Die Nutzungen ändern sich, die Substanz bleibt: Der Umbau des 1925 erstellten Baus an der Bahnhofstrasse 53 in Zürich durch Tilla Theus und Partner war ein Abwägen zwischen zeitgenössischen ­Bedürfnissen, baukulturellen Überlegungen und – passend zur ­Nachbarschaft – dem optimalen Verhältnis von Preis und Leistung.

8. Juni 2018 - Tina Cieslik
Im Jahr 1894 eröffnete die Schweizerische Volksbank ihre Filiale an der Bahnhofstrasse 53 in Zürich. Doch schon zwanzig Jahre später war der Bau zu klein, und die Volksbank veranstaltete einen Wettbewerb für einen Ersatzneubau.[1] Für die Ausführung taten sich der erstrangierte Architekt Otto Hon­egger und der viertrangierte Hans W. Moser in einer Architektengemeinschaft zusammen und kombinierten ihre Entwürfe. Das Resultat war ein Sandsteinbau mit zurückhaltender, strenger Fassade – ein typisches Beispiel eines auf Sicherheit und Seriosität ausgerichteten Bankhauses.

Für die Gestaltung zeichneten namhafte Künstler wie der Plastiker Otto Münch, der die Terrakottaverkleidung der Schalterhalle schuf, oder der Bildhauer Eduard Zimmermann verantwortlich. Er kreierte die beiden Bronzeskulpturen und die drei Steinmedaillons zwischen und über den drei Haupteingängen (Grundrisse).

1993 wurde die Volksbank Teil der Credit Suisse, die fünf Jahre später das Erdgeschoss an verschiedene Läden vermietete und in den oberen Etagen weiter Büros unterhielt. 2004 wurde der Bau unter Denkmalschutz gestellt. Acht Jahre später verkaufte die CS den Bau mit der attraktiven Adresse für kolportierte 300 bis 400 Mio. Franken an das Versicherungsunternehmen AXA, das ihn anschliessend gesamthaft instandsetzen liess.

Ausschlaggebend für den Kauf war eine Machbarkeitsstudie des Zürcher Architekturbüros Tilla Theus und Partner.
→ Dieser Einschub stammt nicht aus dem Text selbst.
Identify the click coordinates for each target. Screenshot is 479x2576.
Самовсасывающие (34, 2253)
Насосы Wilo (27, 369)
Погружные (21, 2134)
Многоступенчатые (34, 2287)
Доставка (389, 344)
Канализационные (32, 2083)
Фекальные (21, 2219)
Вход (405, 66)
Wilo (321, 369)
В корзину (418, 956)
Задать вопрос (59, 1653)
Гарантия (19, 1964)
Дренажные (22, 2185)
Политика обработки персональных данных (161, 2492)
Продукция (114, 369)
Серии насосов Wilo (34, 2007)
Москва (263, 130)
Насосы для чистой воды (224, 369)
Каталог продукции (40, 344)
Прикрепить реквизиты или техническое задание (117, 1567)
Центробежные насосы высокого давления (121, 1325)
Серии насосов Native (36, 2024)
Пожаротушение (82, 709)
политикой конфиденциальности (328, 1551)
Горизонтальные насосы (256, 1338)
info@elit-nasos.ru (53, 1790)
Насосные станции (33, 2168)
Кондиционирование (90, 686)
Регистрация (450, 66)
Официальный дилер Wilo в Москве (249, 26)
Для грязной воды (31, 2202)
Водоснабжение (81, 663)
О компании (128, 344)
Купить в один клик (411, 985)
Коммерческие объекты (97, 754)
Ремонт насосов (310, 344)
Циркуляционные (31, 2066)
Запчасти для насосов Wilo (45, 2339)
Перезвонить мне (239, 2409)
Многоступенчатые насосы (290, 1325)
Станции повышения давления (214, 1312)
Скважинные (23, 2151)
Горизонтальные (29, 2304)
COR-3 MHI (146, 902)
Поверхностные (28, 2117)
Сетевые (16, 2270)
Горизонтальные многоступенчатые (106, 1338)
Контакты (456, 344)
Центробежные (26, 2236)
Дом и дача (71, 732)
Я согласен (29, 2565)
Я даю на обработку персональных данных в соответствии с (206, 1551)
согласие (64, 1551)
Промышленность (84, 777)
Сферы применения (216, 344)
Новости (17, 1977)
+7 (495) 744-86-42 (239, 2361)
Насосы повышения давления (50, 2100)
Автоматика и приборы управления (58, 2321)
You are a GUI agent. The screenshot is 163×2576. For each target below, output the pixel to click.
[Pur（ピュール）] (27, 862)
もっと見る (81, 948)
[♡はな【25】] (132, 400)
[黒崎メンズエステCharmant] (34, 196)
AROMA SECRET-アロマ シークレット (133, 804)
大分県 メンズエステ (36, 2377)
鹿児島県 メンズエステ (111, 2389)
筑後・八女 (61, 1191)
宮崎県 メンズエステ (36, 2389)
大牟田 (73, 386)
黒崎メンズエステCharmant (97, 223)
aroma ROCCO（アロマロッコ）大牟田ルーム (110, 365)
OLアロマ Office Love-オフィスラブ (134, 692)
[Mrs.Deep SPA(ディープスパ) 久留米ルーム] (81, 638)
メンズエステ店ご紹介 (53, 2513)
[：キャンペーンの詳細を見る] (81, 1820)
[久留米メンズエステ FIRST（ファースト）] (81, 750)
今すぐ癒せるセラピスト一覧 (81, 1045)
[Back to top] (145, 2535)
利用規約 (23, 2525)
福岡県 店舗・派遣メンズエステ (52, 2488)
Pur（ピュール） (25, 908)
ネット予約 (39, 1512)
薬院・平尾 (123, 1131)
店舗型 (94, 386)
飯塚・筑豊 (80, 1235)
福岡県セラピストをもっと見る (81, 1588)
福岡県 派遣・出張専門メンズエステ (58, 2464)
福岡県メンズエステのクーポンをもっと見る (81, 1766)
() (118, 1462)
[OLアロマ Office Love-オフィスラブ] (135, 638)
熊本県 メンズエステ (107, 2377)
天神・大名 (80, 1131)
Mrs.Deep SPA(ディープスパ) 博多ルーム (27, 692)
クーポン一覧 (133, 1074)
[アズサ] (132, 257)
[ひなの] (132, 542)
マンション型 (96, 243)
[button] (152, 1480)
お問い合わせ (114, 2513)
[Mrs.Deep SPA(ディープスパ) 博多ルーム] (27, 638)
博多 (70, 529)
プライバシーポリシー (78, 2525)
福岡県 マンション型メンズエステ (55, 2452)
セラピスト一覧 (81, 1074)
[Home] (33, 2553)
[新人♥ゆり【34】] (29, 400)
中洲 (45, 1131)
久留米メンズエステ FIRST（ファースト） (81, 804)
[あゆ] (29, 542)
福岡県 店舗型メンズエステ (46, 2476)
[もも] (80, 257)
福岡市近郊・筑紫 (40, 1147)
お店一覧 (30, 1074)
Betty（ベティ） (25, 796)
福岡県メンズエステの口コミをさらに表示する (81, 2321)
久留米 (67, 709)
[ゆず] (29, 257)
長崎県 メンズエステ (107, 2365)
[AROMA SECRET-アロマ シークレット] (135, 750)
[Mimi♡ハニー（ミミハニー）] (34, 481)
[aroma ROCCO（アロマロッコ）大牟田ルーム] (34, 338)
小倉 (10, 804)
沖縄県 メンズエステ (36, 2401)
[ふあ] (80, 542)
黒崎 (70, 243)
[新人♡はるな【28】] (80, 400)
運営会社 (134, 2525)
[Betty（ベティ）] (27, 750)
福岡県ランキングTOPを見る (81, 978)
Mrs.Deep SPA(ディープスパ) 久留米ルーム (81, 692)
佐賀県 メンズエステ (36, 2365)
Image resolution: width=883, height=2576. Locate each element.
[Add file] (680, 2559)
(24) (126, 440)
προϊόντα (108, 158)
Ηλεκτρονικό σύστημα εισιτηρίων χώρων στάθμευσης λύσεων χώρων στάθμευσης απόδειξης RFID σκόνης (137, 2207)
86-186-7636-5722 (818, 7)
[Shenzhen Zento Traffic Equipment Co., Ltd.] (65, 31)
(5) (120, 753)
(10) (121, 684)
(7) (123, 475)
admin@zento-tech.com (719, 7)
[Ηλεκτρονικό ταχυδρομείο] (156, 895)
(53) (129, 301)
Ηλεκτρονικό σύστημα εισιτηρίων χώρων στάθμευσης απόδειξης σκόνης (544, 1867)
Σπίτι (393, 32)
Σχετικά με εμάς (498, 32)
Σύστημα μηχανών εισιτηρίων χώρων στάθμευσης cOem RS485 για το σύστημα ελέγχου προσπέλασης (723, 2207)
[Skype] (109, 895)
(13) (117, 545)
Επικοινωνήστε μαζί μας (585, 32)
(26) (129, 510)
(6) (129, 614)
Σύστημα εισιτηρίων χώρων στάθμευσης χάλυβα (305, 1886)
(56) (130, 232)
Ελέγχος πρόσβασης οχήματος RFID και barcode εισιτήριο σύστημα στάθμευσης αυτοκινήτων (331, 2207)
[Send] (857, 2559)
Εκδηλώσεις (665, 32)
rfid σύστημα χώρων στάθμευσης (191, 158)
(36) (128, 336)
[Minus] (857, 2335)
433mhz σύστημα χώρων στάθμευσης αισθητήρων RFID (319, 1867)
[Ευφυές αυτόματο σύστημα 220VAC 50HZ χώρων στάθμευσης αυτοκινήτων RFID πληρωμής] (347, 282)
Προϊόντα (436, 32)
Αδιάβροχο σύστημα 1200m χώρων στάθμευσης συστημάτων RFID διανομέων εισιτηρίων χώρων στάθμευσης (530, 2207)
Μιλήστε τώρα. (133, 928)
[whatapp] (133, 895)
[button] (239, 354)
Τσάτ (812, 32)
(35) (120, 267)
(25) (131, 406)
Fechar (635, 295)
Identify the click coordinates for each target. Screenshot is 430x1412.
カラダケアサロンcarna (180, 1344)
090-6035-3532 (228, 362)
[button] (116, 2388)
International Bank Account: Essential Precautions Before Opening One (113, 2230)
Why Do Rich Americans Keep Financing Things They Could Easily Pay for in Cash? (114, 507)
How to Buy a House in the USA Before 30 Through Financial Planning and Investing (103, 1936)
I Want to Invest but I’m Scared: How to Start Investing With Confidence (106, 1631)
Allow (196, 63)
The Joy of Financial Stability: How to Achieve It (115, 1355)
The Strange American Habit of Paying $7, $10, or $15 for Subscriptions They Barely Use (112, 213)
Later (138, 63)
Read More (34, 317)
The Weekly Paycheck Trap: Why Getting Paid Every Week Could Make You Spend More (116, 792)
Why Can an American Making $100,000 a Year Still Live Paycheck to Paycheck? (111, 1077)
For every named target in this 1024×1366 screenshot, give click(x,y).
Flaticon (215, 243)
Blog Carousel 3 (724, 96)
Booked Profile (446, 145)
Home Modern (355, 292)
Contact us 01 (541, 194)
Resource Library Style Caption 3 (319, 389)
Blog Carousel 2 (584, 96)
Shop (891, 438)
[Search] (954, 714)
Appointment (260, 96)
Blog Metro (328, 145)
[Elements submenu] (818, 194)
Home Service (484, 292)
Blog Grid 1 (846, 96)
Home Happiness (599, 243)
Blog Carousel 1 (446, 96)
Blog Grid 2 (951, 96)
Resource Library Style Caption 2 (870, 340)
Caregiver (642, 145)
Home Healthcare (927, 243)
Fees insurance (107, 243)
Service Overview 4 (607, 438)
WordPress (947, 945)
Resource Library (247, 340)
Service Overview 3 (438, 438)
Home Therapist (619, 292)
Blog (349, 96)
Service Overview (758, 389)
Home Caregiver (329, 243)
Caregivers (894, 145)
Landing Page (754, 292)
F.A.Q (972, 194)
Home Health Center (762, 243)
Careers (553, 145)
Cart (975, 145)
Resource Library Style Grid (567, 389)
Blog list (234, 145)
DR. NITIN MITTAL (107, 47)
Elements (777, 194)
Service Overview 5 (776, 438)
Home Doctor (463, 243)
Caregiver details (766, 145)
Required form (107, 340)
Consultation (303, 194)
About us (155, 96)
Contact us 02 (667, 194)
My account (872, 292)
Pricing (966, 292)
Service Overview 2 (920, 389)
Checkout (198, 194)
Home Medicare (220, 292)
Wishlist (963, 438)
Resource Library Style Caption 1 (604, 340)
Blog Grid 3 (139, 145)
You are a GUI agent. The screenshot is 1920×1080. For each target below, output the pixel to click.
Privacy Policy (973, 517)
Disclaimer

Die Architekten hatten die Bestandspläne genau studiert und einen Kunstgriff zur Wertsteigerung vorgeschlagen: Die Decke des zweiten Untergeschosses wollte man absenken und dem 1. UG so wertvolle Raumhöhe schenken. Von knappen 2.50 m konnte diese damit auf attraktive 4.20 m (Rohbau) erhöht werden. Neben dem Optiker Visilab und der Modemarke Massimo Dutti im EG belegen heute der Flagship-Store der Mode­marke COS und das Bindella-Restaurant Ornellaia die Flächen.

Ein Hauch Extravaganz

Im Rahmen der Instandsetzung wurde 2015 der Unterschutzstellungsvertrag zwischen den Hauseigentümern und der Stadt Zürich angepasst und aktualisiert («Erhalten, ersetzt, ertüchtigt», Kasten unten). Das Büro Tilla Theus zeichnet verantwortlich für den Gesamt­umbau der Liegenschaft, den Innenausbau der Bürogeschosse 1 bis 6 und für jenen des Restaurants. Letzteres ist als Reminiszenz an einen toskanischen Innenhof konzipiert, mit gebrochenem Travertin an den Wänden, einer offenen Küche und einer Eiche, die allerdings mit der Krone nach unten von der Decke hängt.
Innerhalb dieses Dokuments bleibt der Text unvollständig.